A Quinta dos Lagares estende-se por um anfiteatro natural que atinge o ponto mais alto no planalto de Favaios, aos 560 metros, e desce até aos 260 metros, já próximo do rio Pinhão.

Estas condições, associadas a um histórico uso pouco intensivo do solo, originaram uma paisagem diversa e rica, caracterizada por um equilíbrio entre as componentes de produção e proteção, onde a relação entre área de vinha e área de vegetação espontânea, é de 1 para 1, possivelmente uma das mais altas na Região Demarcada do Douro.

O coberto florestal compõe-se de sobreiral, pinhal e matorral mediterrâneo – este último composto pelas espécies típicas da região, com destaque para o medronheiro, mas onde pontuam também a azinheira, o zimbro, o carvalho negral e o castanheiro – e estende-se por toda a propriedade, entrecortando as áreas agrícolas e garantindo assim uma descontinuidade de vegetação que enriquece a paisagem e contribui para a manutenção da biodiversidade, ao mesmo tempo que assegura uma gestão mais equilibrada da água e do solo.

A área florestal tem, além disso, sido ativamente gerida através de uma seleção positiva dos matos e condução dos sobreiros, medronheiros e pinheiros, o adensamento de algumas manchas e a plantação de outras espécies autóctones.

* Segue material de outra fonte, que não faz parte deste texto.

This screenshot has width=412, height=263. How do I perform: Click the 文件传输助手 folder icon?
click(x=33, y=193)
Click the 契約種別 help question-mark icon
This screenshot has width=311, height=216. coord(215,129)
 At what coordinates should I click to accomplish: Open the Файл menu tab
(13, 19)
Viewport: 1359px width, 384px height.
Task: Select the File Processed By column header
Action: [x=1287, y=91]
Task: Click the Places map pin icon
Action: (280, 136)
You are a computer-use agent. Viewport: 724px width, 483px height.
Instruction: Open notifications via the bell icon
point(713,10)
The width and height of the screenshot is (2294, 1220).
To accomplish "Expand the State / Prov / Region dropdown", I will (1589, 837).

Com o objetivo de aproveitar e potenciar esta biodiversidade florística é feita a exploração de mel (em consórcio com um produtor local).

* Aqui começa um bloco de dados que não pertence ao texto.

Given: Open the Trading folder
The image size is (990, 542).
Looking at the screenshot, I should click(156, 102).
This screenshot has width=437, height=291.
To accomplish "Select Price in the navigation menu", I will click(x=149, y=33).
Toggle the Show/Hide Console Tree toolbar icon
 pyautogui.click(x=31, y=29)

A água das várias minas existentes é armazenada em diferentes tanques, evitando-se sempre que possível o recurso a bombas para a sua utilização.

Para além da vinha ser gerida no âmbito das regras da Produção Integrada, e da gestão do olival ser certificada como biológica, as restantes atividades na propriedade são levadas a cabo tendo em conta o consumo e a qualidade da água, a proteção do solo e a manutenção da biodiversidade.

O processo de produção de vinho é também levado a cabo dentro de critérios de não utilização, ou utilização mínima, de produtos exógenos, um reduzido uso de plásticos e o recurso a materiais que permitam reduzir a pegada ambiental, como seja o uso de garrafas de baixo peso (aproximadamente 60% do peso de uma garrafa normal).